Calculate the triple integral $\iiint_D \sqrt{x^2+y^2+z^2}\, dV$.

Question

Calculate the triple integral of $$\iiint_D \sqrt{x^2+y^2+z^2}\, dV$$ where $D$ is bounded by (1) $x^2+y^2+z^2=2ay$ and (2) $y=\sqrt{x^2+z^2}$.

So far I was thinking that if I made $y$ turn to $z$ and $z$ turn to $y$ I could use cilyndrical coordinates

So (1)$a^2=r^2+(z-a)^2$ and (2) $z=r$ and both intersect at $z=a$

It is correct to propose the integral$$\int_0^{2\pi}\int_0^a\int_0^{\sqrt{a^2-(z-a)^2}}r\sqrt{z^2+r^2} \,dr\,dz\,d\theta$$? And if so I evaluate and get $a^3\pi$ but Im suspicious of this result

Answer 1

Yes! Made $y$ turn to $z$ and $z$ turn to $y$, then $z=\sqrt{x^2+y^2}$ turns one time about $z-$axis. This gives us - with spherical coordinates - $0\leq\varphi\leq2\pi$, also $z=a$ shows $0\leq\theta\leq\dfrac{\pi}{4}$ and with $x^2+y^2+z^2=2az$ we have $\rho\leq2a\cos\theta$, hence $$\iiint_D \sqrt{x^2+y^2+z^2} dV = \int_0^{2\pi} \int_0^{\pi/4} \int_0^{2a\cos\theta} \rho^3\sin\theta \,d\rho \,d\theta \,d\varphi = \color{blue}{\dfrac{8-\sqrt{2}}{5}\pi a^4}$$

Answer 2

The domain $D$ is the area inside the intersection between the sphere $$S=\{(x,y,z)\in\Bbb R^3:x^2+(y-a)^2+z^2=a^2,\;a\in \Bbb R\}$$ and the half cone $$C=\{(x,y,z)\in\Bbb R^3:y=x^2+z^2\}$$ The function to integrate is $f(x,y,z)=\sqrt{x^2+y^2+z^2}$.

In spherical coordinates, with radial distance $r$, azimuthal angle $\theta$, and polar angle $\phi$, we have $x=r\sin\phi\cos\theta$, $y=r\sin\phi\cos\theta$, $z=r\cos\phi$ and $\mathrm dV=r^2\sin\phi\,\mathrm d r\,\mathrm d\theta\,\mathrm d\phi$. For $x=0$, we have $y\le\sqrt{z^2}=|z|$ and then $\phi\in\left[\frac\pi 4,\frac{3\pi}4\right]$. For $z=0$, we have $y\le\sqrt{x^2}=|x|$ and then $\theta\in\left[\frac\pi 4,\frac{3\pi}4\right]$.

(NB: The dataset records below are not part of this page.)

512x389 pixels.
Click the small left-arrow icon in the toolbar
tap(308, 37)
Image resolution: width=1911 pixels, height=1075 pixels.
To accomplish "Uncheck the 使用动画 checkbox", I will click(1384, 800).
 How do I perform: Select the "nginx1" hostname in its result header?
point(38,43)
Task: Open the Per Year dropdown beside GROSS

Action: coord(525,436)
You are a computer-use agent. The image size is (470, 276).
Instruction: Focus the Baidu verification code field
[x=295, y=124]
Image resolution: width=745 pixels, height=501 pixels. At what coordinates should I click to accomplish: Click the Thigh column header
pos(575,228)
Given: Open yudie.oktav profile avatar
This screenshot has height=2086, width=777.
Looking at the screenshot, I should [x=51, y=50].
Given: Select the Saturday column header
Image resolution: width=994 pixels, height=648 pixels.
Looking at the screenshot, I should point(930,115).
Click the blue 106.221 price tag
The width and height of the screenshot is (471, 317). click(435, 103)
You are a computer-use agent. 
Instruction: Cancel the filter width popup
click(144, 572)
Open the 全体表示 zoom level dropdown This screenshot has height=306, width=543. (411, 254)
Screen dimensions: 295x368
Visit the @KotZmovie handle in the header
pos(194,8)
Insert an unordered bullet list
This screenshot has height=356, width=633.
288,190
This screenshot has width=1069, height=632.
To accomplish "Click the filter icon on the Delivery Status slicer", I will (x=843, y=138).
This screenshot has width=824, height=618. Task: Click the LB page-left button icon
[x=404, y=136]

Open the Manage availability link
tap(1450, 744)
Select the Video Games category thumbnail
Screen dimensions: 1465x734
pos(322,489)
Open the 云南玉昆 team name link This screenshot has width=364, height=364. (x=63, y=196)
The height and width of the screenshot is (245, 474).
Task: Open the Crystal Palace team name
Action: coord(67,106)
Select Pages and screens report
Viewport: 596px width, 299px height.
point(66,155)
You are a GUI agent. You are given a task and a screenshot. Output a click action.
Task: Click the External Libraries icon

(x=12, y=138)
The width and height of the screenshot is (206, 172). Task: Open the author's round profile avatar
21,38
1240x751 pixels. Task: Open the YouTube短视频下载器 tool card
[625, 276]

Thaat is we have to integrate the function $f(r\sin\phi\cos\theta,r\sin\phi\cos\theta,r\cos\phi)=\tilde f(r,\phi,\theta)=r$ over the region inside the spherical wedge $$ W=\left\{(r,\phi,\theta)\in\Bbb R^3,\, a\in\Bbb R: r\le |a|,\,\frac\pi 4\le\phi\le\frac{3\pi}4,\,\frac\pi 4\le\theta\le\frac{3\pi}4\right\} $$

So the integral becomes $$ \iiint_D f\mathrm dV=\iiint_W \tilde f\mathrm dW=\int_{\pi/4}^{3\pi/4}\int_{\pi/4}^{3\pi/4}\int_{0}^{|a|}r^3\sin\phi\,\mathrm d r\,\mathrm d\theta\,\mathrm d\phi=\frac{a^4}{4}\frac{\pi}{2}{\sqrt 2} $$